The researchers needed to locate the source of the inorganic mercury that they found in their samples. The mercury readings that Hawkings and his team obtained were not consistent throughout the depth of the ice sheet. Surface level snow and ice showed much lower mercury levels, which led the scientists to believe that the source of the mercury was the bedrock beneath the ice sheet.
“All of the meltwater flows to the subglacial environment where the ice meets the bedrock,” explained Hawkings. “As it flows along that interface, it interacts with lots of sediment that grinds the bedrock down.” When bedrock is rich in mercury, this weathering from the meltwater releases that mercury into the water.
How much is a “very high” reading of mercury? “The fluxes that we estimate coming out of southwest Greenland, where we know the bedrock geology is pretty consistent, is about 5-10% of the global estimated riverine flux of mercury,” said Hawkings. “It’s really a huge amount. If you normalize the flux for that area, it is two orders of magnitude higher than other rivers.” The concentration of mercury in the measured area — a 7,500-square-kilometer catchment — is 130 to 165 times higher than that in other Arctic rivers.
Even within the glaciology community, the biogeochemical effects of ice loss are not well understood. This makes it even more pivotal to curb ice loss as much as possible. “We are going to see a lot of change in the amount of ice and meltwater coming off Greenland and there’s not much that we can do about that now,” said Hawkings. “We have to minimize the amount of mass loss.”

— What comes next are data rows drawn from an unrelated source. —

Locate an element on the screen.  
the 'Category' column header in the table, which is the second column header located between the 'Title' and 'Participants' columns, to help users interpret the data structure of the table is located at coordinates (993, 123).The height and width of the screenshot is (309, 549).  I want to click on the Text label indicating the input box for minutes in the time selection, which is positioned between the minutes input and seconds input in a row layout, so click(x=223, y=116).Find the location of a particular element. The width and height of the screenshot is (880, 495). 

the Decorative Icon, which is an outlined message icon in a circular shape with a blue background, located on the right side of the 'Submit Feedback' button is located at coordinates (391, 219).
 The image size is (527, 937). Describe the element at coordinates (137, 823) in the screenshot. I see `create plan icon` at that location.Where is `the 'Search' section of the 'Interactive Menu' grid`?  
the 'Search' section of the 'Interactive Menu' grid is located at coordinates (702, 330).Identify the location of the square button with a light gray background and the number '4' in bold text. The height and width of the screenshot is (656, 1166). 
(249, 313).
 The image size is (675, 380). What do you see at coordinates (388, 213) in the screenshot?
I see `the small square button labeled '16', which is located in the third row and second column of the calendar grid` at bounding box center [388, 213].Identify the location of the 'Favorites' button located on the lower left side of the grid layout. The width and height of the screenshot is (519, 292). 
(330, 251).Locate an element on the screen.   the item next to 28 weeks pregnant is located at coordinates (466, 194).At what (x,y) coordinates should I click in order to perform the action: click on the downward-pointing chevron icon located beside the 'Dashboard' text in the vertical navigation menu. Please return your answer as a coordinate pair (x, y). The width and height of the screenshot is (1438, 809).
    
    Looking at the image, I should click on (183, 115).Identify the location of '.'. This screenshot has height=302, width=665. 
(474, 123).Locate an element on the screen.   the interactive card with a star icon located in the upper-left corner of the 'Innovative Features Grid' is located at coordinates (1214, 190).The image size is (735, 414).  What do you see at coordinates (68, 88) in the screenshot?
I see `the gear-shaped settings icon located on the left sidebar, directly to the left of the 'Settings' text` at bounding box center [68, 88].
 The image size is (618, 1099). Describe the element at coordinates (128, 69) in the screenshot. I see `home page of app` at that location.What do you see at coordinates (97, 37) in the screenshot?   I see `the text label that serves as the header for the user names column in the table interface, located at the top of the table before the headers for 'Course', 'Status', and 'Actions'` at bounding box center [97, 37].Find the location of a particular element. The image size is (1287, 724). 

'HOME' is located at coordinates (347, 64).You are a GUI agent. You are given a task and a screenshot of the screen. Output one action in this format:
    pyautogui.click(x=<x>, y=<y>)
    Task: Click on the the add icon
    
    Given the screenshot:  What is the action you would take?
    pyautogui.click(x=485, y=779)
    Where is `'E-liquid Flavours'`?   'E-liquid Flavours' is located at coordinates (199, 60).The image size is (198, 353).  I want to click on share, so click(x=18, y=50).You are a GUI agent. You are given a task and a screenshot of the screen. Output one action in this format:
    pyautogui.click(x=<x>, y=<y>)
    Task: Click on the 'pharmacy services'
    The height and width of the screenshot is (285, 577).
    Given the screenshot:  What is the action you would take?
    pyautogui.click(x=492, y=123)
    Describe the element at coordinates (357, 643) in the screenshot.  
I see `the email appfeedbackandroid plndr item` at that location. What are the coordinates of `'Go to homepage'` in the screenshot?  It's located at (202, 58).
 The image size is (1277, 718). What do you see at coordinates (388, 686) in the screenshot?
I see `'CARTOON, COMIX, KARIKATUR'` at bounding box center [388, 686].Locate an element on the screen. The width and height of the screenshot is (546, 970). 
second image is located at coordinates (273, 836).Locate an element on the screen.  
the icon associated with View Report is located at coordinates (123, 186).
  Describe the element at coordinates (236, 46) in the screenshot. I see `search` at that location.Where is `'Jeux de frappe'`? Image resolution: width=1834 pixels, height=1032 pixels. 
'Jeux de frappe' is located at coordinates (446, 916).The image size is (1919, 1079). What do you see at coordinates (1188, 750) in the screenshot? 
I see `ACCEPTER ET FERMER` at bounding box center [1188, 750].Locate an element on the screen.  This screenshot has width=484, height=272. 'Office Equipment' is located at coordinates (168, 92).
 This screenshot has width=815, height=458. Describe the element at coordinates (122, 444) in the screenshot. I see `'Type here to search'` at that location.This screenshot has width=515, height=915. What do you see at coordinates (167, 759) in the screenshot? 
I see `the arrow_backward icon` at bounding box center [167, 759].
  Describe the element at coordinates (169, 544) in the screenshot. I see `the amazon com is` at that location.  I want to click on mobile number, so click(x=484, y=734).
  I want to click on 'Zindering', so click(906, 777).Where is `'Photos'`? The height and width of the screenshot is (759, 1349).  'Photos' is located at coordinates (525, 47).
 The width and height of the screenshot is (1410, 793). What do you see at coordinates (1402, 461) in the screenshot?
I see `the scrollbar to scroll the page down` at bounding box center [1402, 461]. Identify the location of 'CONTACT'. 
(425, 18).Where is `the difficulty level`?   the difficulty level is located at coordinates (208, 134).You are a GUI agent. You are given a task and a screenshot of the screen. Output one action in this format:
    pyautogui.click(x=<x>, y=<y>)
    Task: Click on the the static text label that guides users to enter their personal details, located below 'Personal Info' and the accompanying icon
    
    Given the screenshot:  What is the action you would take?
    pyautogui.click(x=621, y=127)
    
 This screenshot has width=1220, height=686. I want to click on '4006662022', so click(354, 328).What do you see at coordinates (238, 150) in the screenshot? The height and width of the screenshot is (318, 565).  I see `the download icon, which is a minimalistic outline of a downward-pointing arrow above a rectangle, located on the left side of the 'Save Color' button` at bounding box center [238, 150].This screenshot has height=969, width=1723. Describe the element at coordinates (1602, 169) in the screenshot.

Much remains to be seen about what these findings mean for our future. It is possible that the mercury deposits from this research site are higher than those elsewhere in the ice sheet’s bedrock. It’s also possible that as the ice melts, the added water will dilute the mercury enough that it doesn’t become a long-term problem. “There are lots of questions to answer still, but it could be a very high flux, a concerningly high flux, which isn’t included in current estimates and could be climatically sensitive,” said Hawkings. “It is going to be really difficult to manage.”